Whether such a conviction could be challenged by universally greater appreciation of calculating the impact of climate risk on asset valuations is a question that must be answered sooner rather than later.
There is plenty of positive momentum in the field of climate change measurement. A report published this week by Chicago-based manager LaSalle Investment Management and sector research and network firm Urban Land Institute demonstrates how myriad climate analytics data, software and consulting services have responded to notable shifts in policy frameworks, regulation and a broadening focus on environmental, social and governance issues. They offer a wide range of commercialised scientific applications expected to provide asset owners the means to identify, measure and describe physical risks. This should help them calculate value and thus formulate investment strategies.
But the same report also demonstrates a glaring factor: that institutional organisations have almost countless applications to use and the differences in modelling approaches and data pose challenges for knowing what and when to buy and sell. “The important takeaway here is that the size of differences between risk scores for the same building can range from small to great orders of magnitude,” the report said.

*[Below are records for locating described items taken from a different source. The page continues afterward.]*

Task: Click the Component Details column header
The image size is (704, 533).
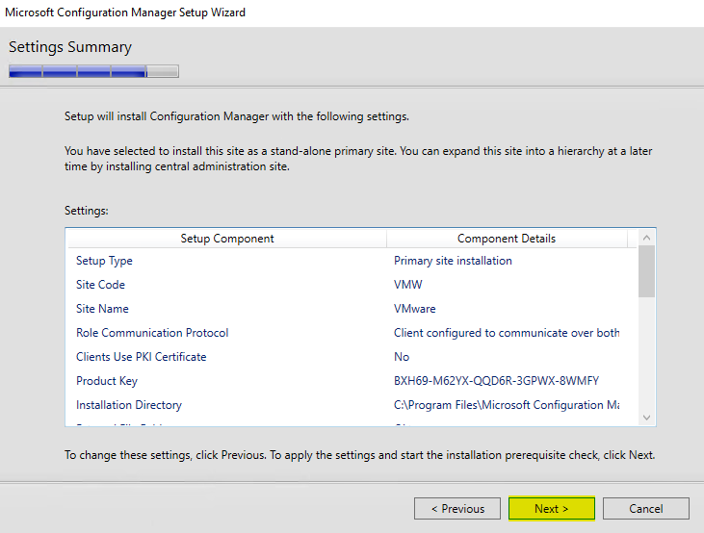Action: (x=507, y=239)
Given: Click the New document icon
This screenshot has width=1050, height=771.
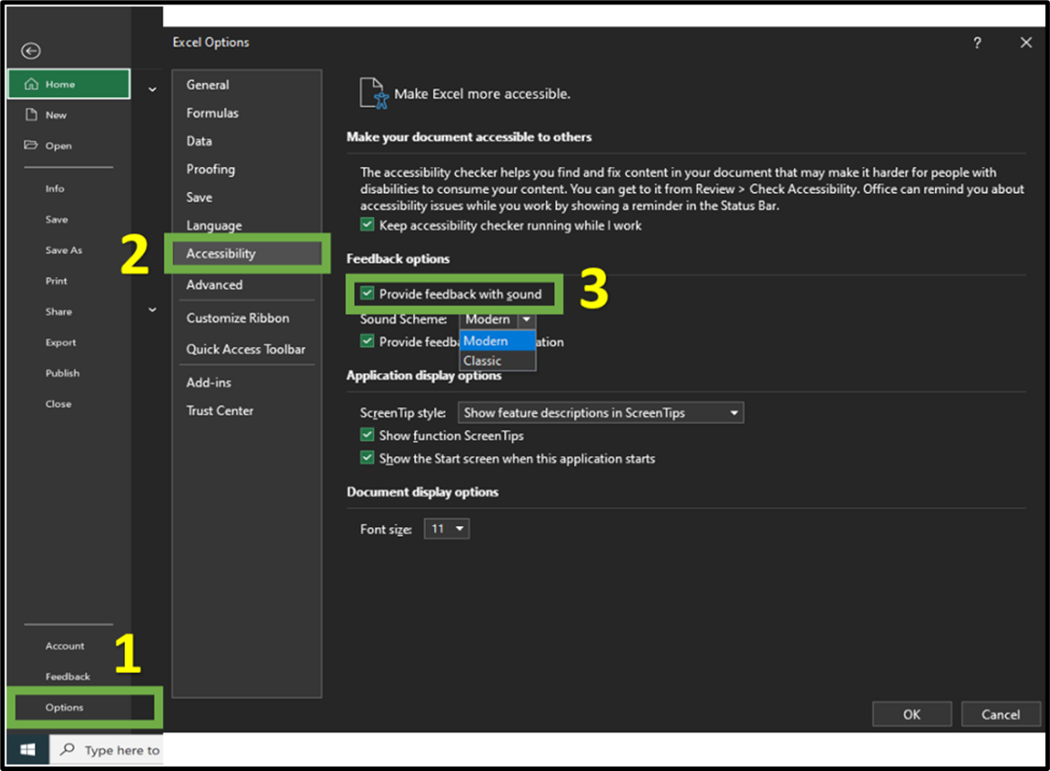Looking at the screenshot, I should [31, 115].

The report underscored the importance for institutional-level organisations to articulate outcomes to internal and external stakeholders, as well as regulators. It attempts to offer near-term guidance to the issue by suggesting questions that can be universally asked to give organisations the best shot at integrating physical risk into capital expense budgets in the absence of a consensus method between currently available applications.
But without a consensually agreed and universally administered set of science-based and financially translatable metrics, such an approach keeps many institutional portfolios subject to an even bigger risk: managerial ambivalence. Real estate’s fundamentals: things like asset supply, tenant demand, rental levels and costs of capital, will remain untampered by climate risks until measurement comparables become unequivocal.
It is not hard to find climate risk rankings placing Florida at, or near, the top. One we found this week, by insurance comparison platform Policygenius, placed Miami second, Tampa third, Jacksonville fourth and Orlando fifth.
“Though all four cities are in different corners of the state, the story is largely the same throughout: there is going to be heat, there is going to be water and there is going to be wind,” the report said. That Related, Starwood, and other buyers in supposedly climate-threatened markets like these, are not equipped to understand the real valuation implications of these threats in a uniform manner is an issue institutional real estate still needs solving.